2023年11月19日 21時33分36秒 | 宗教

 

先に富山県の砺波にある先祖代々のお墓の墓じまいを行ったが、19日に我が家から1分のところにある天妙国寺の永代供養納骨堂に代々の骨を整理し、納骨した。親族関係の7人が立ち合い、お寺の住職による納骨のお経をあげてもらった。このお寺の宗派は、顕本法華宗で、日蓮宗に属するので、お経は、「南無妙法蓮華経」である。実家の宗派は、浄土真宗なので、「南無阿弥陀仏」であるが、納骨堂は宗派を問わないということから、我が家の目の前にある寺院の納骨堂を選んだものである。今からお墓の購入は無意味なので、納骨堂が正解と思い、田舎の墓じまいにあたって、自分達の納骨堂と同じところを選んだものである。この寺院は、1285年創建で、徳川家ゆかりの大きな寺院で、往時は、五重塔もあったが、1702年に焼失し、今は塔の礎石だけが残り、境内に展示されている。歌舞伎で有名な斬られ与三郎とお富のお墓や浪曲界の巨匠、桃中軒雲右衛門のお墓もある。

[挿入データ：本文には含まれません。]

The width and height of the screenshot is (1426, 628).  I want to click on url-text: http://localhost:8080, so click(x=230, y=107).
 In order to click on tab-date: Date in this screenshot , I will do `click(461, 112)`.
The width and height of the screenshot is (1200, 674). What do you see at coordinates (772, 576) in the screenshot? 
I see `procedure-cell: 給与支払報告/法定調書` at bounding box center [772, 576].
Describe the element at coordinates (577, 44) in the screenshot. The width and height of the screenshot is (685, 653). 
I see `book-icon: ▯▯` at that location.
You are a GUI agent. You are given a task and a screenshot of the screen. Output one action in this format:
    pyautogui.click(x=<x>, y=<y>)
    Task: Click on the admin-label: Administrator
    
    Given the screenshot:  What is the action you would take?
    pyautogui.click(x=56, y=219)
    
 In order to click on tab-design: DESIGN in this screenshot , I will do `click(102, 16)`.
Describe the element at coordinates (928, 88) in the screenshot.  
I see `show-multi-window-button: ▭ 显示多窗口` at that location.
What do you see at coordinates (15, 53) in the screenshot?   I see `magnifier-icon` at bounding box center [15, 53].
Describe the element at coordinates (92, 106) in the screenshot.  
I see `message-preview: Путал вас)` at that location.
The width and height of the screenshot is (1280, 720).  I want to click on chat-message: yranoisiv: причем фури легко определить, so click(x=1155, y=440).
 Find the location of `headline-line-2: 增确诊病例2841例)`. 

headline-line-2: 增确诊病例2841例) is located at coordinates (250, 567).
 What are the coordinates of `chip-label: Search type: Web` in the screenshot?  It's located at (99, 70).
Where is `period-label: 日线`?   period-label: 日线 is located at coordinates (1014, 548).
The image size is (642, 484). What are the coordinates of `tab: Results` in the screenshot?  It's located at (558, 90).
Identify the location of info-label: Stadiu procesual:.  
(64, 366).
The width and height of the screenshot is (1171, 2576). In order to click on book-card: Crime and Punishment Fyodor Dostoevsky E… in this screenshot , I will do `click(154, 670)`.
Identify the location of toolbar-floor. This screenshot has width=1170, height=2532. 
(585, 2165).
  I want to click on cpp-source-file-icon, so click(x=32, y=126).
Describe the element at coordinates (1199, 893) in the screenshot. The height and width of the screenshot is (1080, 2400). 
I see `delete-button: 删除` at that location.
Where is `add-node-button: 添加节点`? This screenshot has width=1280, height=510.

お墓参りに遠くまで出かけるような時代ではないので、家から1分のところにお参りのできる納骨堂があることは、大変便利であり、自分達のお墓もそこを選んだのは、それが一番大きなポイントであった。それに歴史ある寺院であることも魅力的であったので、あまり迷わず永代の住処としたものである。